§ **What to work on**:
Print every line of the listing below with no changes.
╭─ Available data
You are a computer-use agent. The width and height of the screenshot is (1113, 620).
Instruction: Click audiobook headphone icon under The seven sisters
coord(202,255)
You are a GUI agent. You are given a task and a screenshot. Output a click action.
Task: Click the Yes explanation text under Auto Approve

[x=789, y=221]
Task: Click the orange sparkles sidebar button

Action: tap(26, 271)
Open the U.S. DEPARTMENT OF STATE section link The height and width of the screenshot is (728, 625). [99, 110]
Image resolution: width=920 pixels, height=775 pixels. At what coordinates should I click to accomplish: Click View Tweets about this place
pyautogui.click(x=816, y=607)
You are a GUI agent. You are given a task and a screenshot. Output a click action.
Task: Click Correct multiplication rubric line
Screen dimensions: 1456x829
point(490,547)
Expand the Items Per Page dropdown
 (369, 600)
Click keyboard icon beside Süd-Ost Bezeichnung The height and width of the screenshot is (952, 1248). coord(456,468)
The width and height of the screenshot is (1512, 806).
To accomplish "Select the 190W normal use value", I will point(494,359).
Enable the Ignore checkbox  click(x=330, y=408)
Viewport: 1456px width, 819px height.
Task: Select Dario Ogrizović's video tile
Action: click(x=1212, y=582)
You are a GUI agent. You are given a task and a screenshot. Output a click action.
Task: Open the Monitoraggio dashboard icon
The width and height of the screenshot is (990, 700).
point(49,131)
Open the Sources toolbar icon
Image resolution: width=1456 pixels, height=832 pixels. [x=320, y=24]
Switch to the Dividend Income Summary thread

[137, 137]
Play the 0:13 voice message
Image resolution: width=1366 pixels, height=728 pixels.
╰─
§ **Result for this exercise**:
You are a computer-use agent. The width and height of the screenshot is (1113, 620).
Instruction: Click audiobook headphone icon under The seven sisters
coord(202,255)
You are a GUI agent. You are given a task and a screenshot. Output a click action.
Task: Click the Yes explanation text under Auto Approve

[x=789, y=221]
Task: Click the orange sparkles sidebar button

Action: tap(26, 271)
Open the U.S. DEPARTMENT OF STATE section link The height and width of the screenshot is (728, 625). [99, 110]
Image resolution: width=920 pixels, height=775 pixels. At what coordinates should I click to accomplish: Click View Tweets about this place
pyautogui.click(x=816, y=607)
You are a GUI agent. You are given a task and a screenshot. Output a click action.
Task: Click Correct multiplication rubric line
Screen dimensions: 1456x829
point(490,547)
Expand the Items Per Page dropdown
 (369, 600)
Click keyboard icon beside Süd-Ost Bezeichnung The height and width of the screenshot is (952, 1248). coord(456,468)
The width and height of the screenshot is (1512, 806).
To accomplish "Select the 190W normal use value", I will point(494,359).
Enable the Ignore checkbox  click(x=330, y=408)
Viewport: 1456px width, 819px height.
Task: Select Dario Ogrizović's video tile
Action: click(x=1212, y=582)
You are a GUI agent. You are given a task and a screenshot. Output a click action.
Task: Open the Monitoraggio dashboard icon
The width and height of the screenshot is (990, 700).
point(49,131)
Open the Sources toolbar icon
Image resolution: width=1456 pixels, height=832 pixels. [x=320, y=24]
Switch to the Dividend Income Summary thread

[137, 137]
Play the 0:13 voice message
Image resolution: width=1366 pixels, height=728 pixels.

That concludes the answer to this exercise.